### Exercise objective
Could you set down every entry exactly as it appears?

----- Supplied records

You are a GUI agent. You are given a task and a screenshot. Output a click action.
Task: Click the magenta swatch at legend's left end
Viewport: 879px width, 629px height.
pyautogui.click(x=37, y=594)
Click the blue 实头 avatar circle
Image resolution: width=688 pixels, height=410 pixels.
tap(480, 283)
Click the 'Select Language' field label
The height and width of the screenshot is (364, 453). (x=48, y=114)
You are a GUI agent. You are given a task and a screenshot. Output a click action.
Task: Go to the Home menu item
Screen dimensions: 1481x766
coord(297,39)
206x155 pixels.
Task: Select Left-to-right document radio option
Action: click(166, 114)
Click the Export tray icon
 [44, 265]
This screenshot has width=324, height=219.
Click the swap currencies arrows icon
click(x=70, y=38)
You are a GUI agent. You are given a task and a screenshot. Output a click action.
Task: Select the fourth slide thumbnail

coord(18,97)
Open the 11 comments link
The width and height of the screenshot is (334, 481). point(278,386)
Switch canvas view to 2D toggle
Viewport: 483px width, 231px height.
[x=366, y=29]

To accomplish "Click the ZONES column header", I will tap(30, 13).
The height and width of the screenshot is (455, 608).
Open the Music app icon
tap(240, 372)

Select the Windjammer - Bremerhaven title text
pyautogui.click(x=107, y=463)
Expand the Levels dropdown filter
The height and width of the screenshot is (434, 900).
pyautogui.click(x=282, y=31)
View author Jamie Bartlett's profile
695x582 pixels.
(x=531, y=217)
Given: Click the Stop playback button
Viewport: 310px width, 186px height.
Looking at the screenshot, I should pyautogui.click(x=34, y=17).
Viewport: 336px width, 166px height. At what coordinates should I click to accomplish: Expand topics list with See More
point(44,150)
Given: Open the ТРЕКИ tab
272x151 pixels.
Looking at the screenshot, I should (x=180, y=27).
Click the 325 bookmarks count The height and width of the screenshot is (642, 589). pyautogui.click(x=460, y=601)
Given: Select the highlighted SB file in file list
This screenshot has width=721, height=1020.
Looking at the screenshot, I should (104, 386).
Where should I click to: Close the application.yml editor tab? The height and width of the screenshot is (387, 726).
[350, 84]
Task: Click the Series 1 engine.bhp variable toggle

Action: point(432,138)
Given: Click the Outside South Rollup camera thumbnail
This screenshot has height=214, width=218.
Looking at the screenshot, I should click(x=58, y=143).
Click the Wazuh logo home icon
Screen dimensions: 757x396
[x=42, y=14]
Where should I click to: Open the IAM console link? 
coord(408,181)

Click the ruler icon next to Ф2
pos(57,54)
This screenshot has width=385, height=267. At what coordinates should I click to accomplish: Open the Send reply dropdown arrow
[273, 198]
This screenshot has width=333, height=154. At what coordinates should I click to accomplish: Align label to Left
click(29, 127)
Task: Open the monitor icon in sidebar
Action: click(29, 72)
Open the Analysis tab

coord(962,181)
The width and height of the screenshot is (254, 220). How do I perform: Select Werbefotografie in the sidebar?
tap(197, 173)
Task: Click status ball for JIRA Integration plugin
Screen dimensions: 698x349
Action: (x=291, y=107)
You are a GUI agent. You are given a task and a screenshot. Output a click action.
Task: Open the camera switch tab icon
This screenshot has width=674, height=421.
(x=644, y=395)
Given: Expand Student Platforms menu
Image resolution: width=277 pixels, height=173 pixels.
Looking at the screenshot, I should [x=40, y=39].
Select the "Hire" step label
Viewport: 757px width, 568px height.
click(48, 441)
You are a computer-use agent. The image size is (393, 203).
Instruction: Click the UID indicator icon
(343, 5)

----------

### Answer box
You are a GUI agent. You are given a task and a screenshot. Output a click action.
Task: Click the magenta swatch at legend's left end
Viewport: 879px width, 629px height.
pyautogui.click(x=37, y=594)
Click the blue 实头 avatar circle
Image resolution: width=688 pixels, height=410 pixels.
tap(480, 283)
Click the 'Select Language' field label
The height and width of the screenshot is (364, 453). (x=48, y=114)
You are a GUI agent. You are given a task and a screenshot. Output a click action.
Task: Go to the Home menu item
Screen dimensions: 1481x766
coord(297,39)
206x155 pixels.
Task: Select Left-to-right document radio option
Action: click(166, 114)
Click the Export tray icon
 [44, 265]
This screenshot has width=324, height=219.
Click the swap currencies arrows icon
click(x=70, y=38)
You are a GUI agent. You are given a task and a screenshot. Output a click action.
Task: Select the fourth slide thumbnail

coord(18,97)
Open the 11 comments link
The width and height of the screenshot is (334, 481). point(278,386)
Switch canvas view to 2D toggle
Viewport: 483px width, 231px height.
[x=366, y=29]

To accomplish "Click the ZONES column header", I will tap(30, 13).
The height and width of the screenshot is (455, 608).
Open the Music app icon
tap(240, 372)

Select the Windjammer - Bremerhaven title text
pyautogui.click(x=107, y=463)
Expand the Levels dropdown filter
The height and width of the screenshot is (434, 900).
pyautogui.click(x=282, y=31)
View author Jamie Bartlett's profile
695x582 pixels.
(x=531, y=217)
Given: Click the Stop playback button
Viewport: 310px width, 186px height.
Looking at the screenshot, I should pyautogui.click(x=34, y=17).
Viewport: 336px width, 166px height. At what coordinates should I click to accomplish: Expand topics list with See More
point(44,150)
Given: Open the ТРЕКИ tab
272x151 pixels.
Looking at the screenshot, I should (x=180, y=27).
Click the 325 bookmarks count The height and width of the screenshot is (642, 589). pyautogui.click(x=460, y=601)
Given: Select the highlighted SB file in file list
This screenshot has width=721, height=1020.
Looking at the screenshot, I should (104, 386).
Where should I click to: Close the application.yml editor tab? The height and width of the screenshot is (387, 726).
[350, 84]
Task: Click the Series 1 engine.bhp variable toggle

Action: point(432,138)
Given: Click the Outside South Rollup camera thumbnail
This screenshot has height=214, width=218.
Looking at the screenshot, I should click(x=58, y=143).
Click the Wazuh logo home icon
Screen dimensions: 757x396
[x=42, y=14]
Where should I click to: Open the IAM console link? 
coord(408,181)

Click the ruler icon next to Ф2
pos(57,54)
This screenshot has width=385, height=267. At what coordinates should I click to accomplish: Open the Send reply dropdown arrow
[273, 198]
This screenshot has width=333, height=154. At what coordinates should I click to accomplish: Align label to Left
click(29, 127)
Task: Open the monitor icon in sidebar
Action: click(29, 72)
Open the Analysis tab

coord(962,181)
The width and height of the screenshot is (254, 220). How do I perform: Select Werbefotografie in the sidebar?
tap(197, 173)
Task: Click status ball for JIRA Integration plugin
Screen dimensions: 698x349
Action: (x=291, y=107)
You are a GUI agent. You are given a task and a screenshot. Output a click action.
Task: Open the camera switch tab icon
This screenshot has width=674, height=421.
(x=644, y=395)
Given: Expand Student Platforms menu
Image resolution: width=277 pixels, height=173 pixels.
Looking at the screenshot, I should [x=40, y=39].
Select the "Hire" step label
Viewport: 757px width, 568px height.
click(48, 441)
You are a computer-use agent. The image size is (393, 203).
Instruction: Click the UID indicator icon
(343, 5)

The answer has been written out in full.